Leave to appeal is granted.
2.
The appeal is dismissed.
3.
The applicant is to pay the respondent’s costs, including the
costs of two counsel.
JUDGMENT
MATHOPO J (Maya CJ,
Mlambo DCJ, Kollapen J, Majiedt J, Mhlantla J,
Musi AJ, Rogers J, Savage AJ,
Theron J and
Tshiqi J concurring):
Introduction
[1]
This
case concerns the proper scope of tariff appeals under
section 47(9)(e)
[1]
of the
Customs and Excise Act
[2]
(CEA). The first question concerns whether the respondent, the
Commissioner for the South African Revenue Service (Commissioner),
is
entitled to rely on additional grounds, not initially raised, to
oppose the statutory appeal against its determination, and
if so,
whether this complies with constitutional principles of just
administrative action and access to courts. The second
question
is whether a licensed distributor of fuel (LDF) must collect fuel
levy goods directly from stocks at the licensee’s
customs and
excise manufacturing warehouse (VM) itself, where the fuel was
manufactured, or whether the fuel levy goods may be
collected from
the stocks of a licensee of a VM anywhere in the Republic of South
Africa. This question implicates the correct
interpretation and
application of section 64F of the CEA,
[3]
its rules and the requirements of Schedule 6 of the CEA, to claim a
refund of the fuel and Road Accident Fund (RAF) levies under
South
Africa’s duty-at-source (DAS) scheme.
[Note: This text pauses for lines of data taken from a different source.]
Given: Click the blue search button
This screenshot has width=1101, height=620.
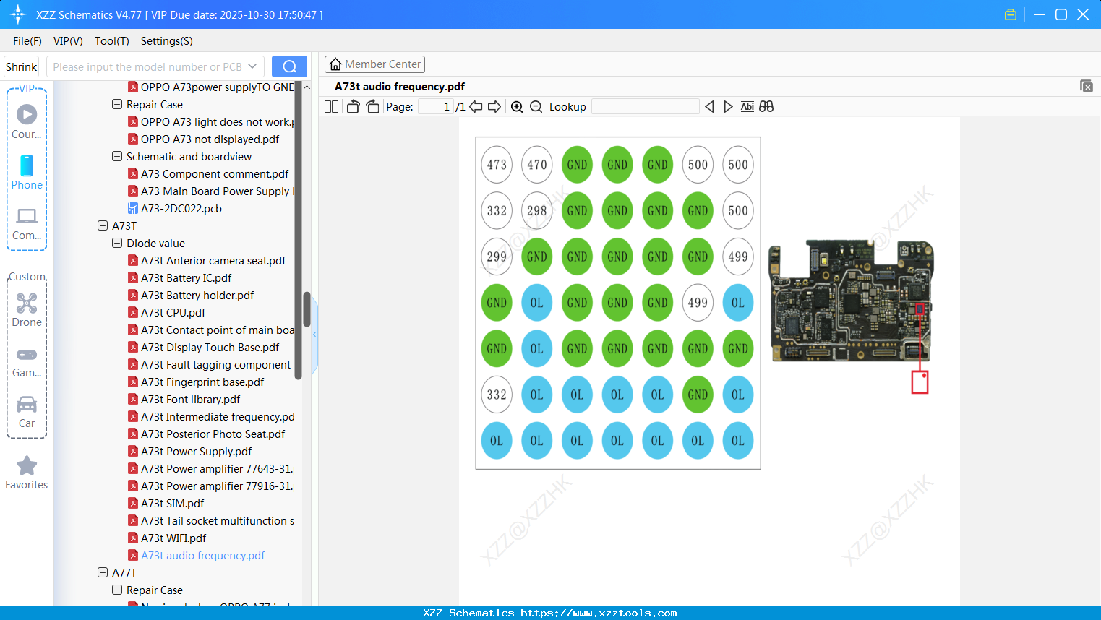Looking at the screenshot, I should [289, 66].
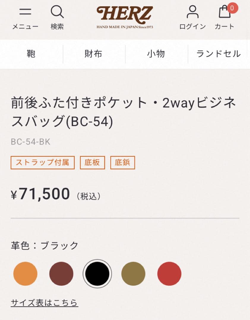Select the orange leather color option
Screen dimensions: 250x320
25,273
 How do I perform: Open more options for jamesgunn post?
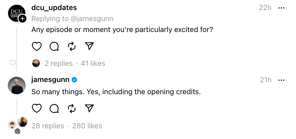click(x=281, y=80)
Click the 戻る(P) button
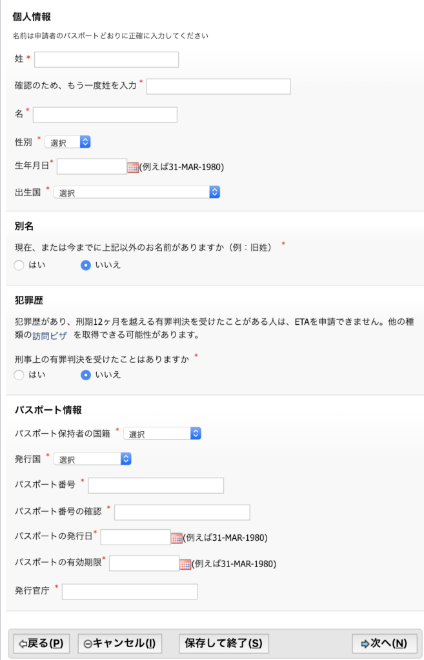This screenshot has width=424, height=660. point(41,644)
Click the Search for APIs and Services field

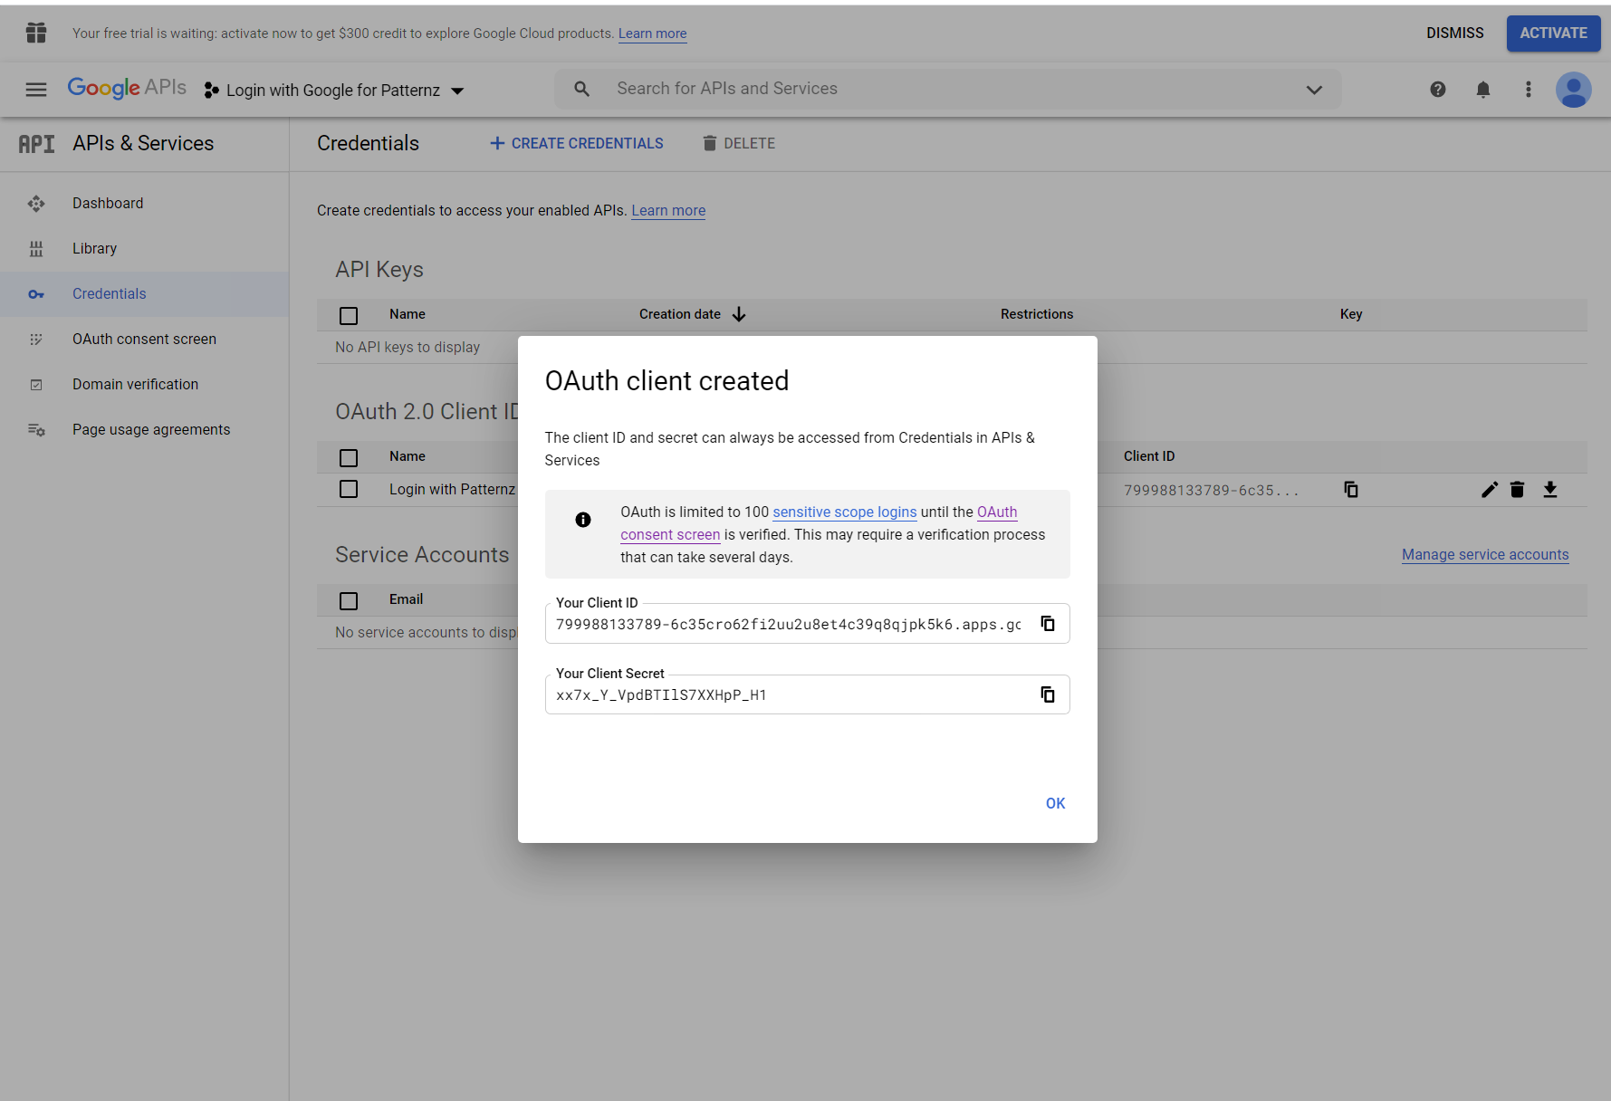click(x=942, y=89)
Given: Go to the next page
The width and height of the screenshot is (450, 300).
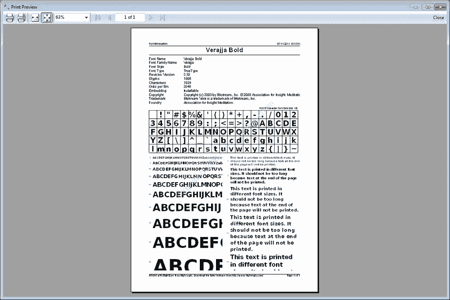Looking at the screenshot, I should pyautogui.click(x=151, y=18).
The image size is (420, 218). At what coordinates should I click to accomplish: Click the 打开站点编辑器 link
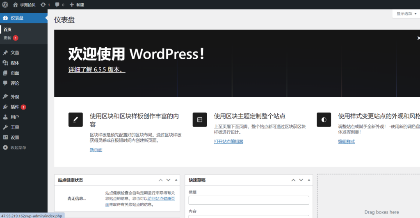click(x=228, y=141)
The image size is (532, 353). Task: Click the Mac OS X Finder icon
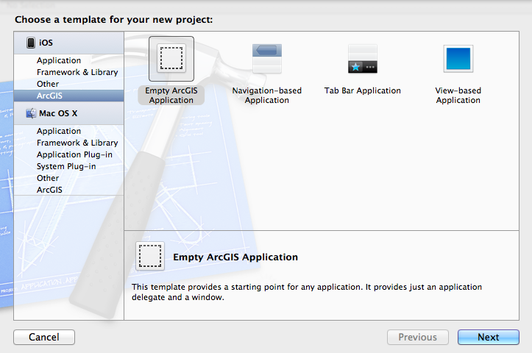[31, 113]
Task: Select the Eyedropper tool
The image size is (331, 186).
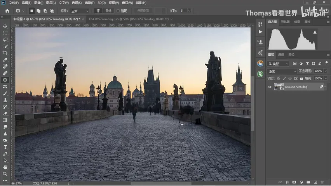Action: 5,60
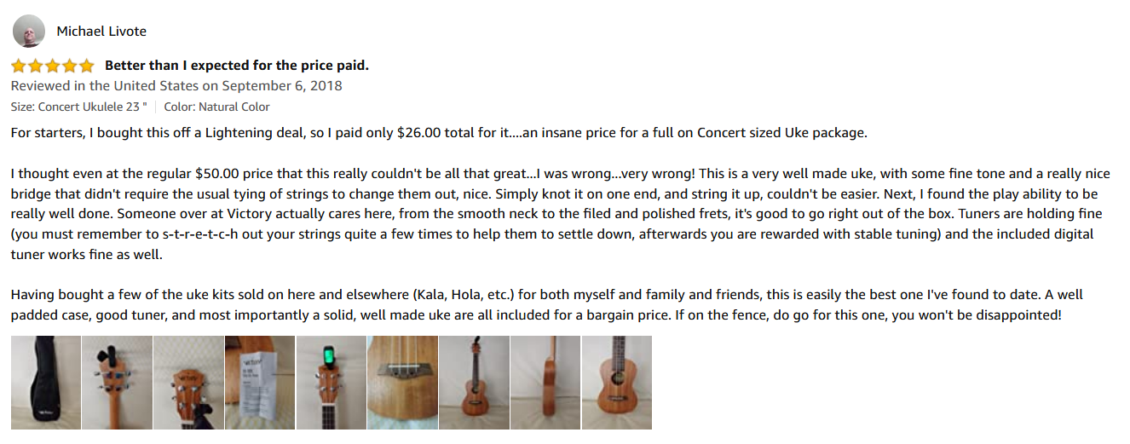This screenshot has height=444, width=1130.
Task: Open reviewer name Michael Livote
Action: pos(101,32)
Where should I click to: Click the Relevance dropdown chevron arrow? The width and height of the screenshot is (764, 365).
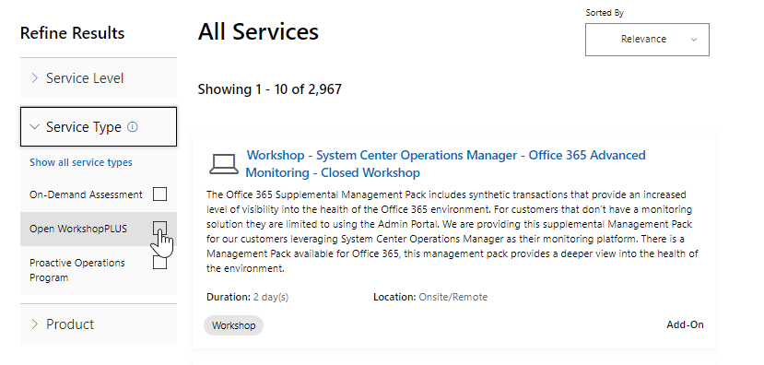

The third question
is whether the LDF was required at the time of export
to have an
export permit issued by the International Trade Administration
Commission (ITAC) in order to qualify for a refund under
the DAS
scheme in terms of the CEA. Additionally, once the Commissioner
is permitted to rely on additional grounds, several
further
compliance issues arise for determination, including whether the fuel
was manufactured in South Africa, whether it
was wholly and
directly removed, and whether the appropriate party conducted the
removal.
[2]
The above questions arise on application by the applicant,
Tholo Energy Services CC (Tholo), for leave to appeal a judgment and
order of the Supreme Court of Appeal, in which that Court
dismissed Tholo’s appeal against the judgment and order of
the
High Court of South Africa, Gauteng Division, Pretoria (High Court)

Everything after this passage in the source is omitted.